9. wmmbb - October 3, 2008

We have a limited CD library, and I have seen a few movies a few times, but that is about as much as I know.

By the way, did you see the movie, that Oorvi talked about, Judgment At Nurmberg, with Burt Lancaster and Spencer Tracey?

10. Judith Ellis - October 3, 2008

I have only 2 CD movies actually. I have thousands of music CDs from classical to gospel to jazz. Most movies I have seen since an adult we pm AMC and TMC. Growing up, we couldn’t watch a lot of TV . I have not seen Judgment at Nurmberg, but I do know of it. I’ll check it out. So, Oorvi’s a movie buff, eh?

11. wmmbb - October 3, 2008

Oorvi saw the movie on television. Must be a movie buff as well I suppose.

We have many Opera and Classical CD’s in this house, but music is not my thing.

By the way, Michael Nagler sent me an email saying he agreed with you, but I am not sure what was the specific reference. It must have been some observation of yours about nonviolence.

I have not started on The Black Swan, while I have been reading The Search for a Nonviolent Future.

12. Judith Ellis - October 4, 2008

I will purchase Professor Nagler’s book. I knew a wonderful woman, Lillian Mellen Genser, who ran the Center of Peace and Conflict Studies at Wayne State University, for many years. Lillian and I sat on a board together and I found her to be most loving. I would occasionally go to her home and just sit at her feet and listen. What a wonderful person she was and how she loved peace. She was also a fighter, not one to lie down easily for causes she believed in.

Children were very dear to her too. This is her World Pledge: “I pledge allegiance to the world, to care for earth and sea and air, to cherish every living thing, with peace and justice everywhere.” Oh, how I remember talking to her about peace. Lillian passed a few years ago in her late 80’s. I’m sure many people knew her much better than I. But she left an indelible impression on me.
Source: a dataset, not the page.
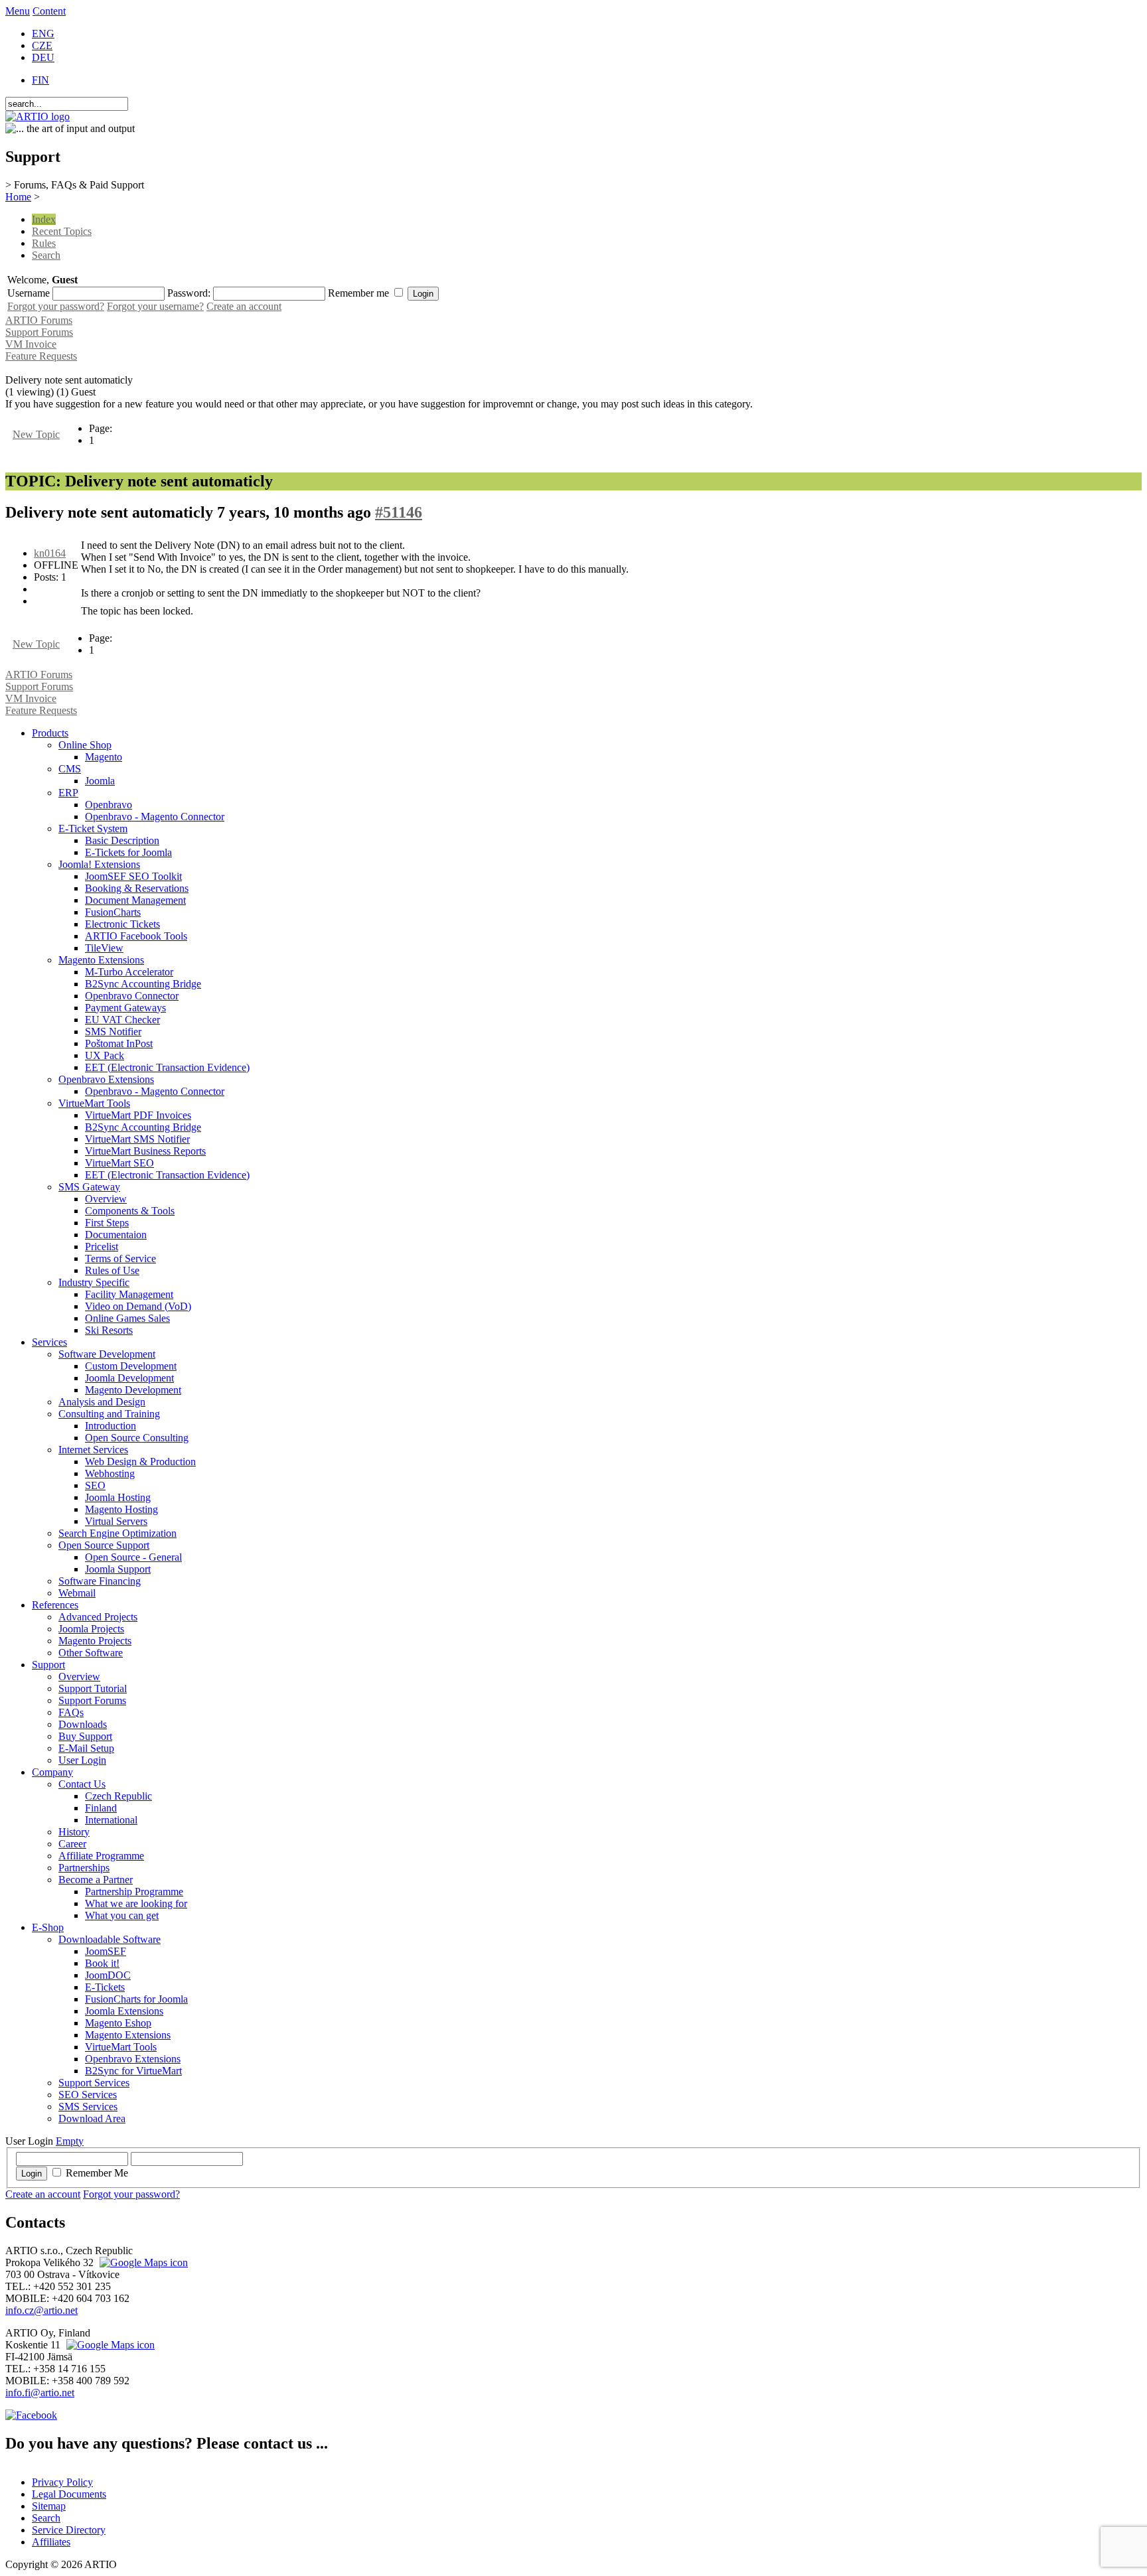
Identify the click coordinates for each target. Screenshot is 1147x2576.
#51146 (398, 512)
13. wmmbb - October 4, 2008

I am very confident that you will enjoy the book, Judith. I have not finished yet, but I am also looking forward to The Black Swan.

Thank you especially for sharing your friendship and memories of Lillian. I like her pledge so much, I think I will adopt it – as other have, and more others will do now and in the future.

14. Judith Ellis - October 5, 2008

Thanks, wmmbb, for reminding me of Lillian. After commenting here I wrote a piece in memory of her on my blog. My heart smiles when I think of her.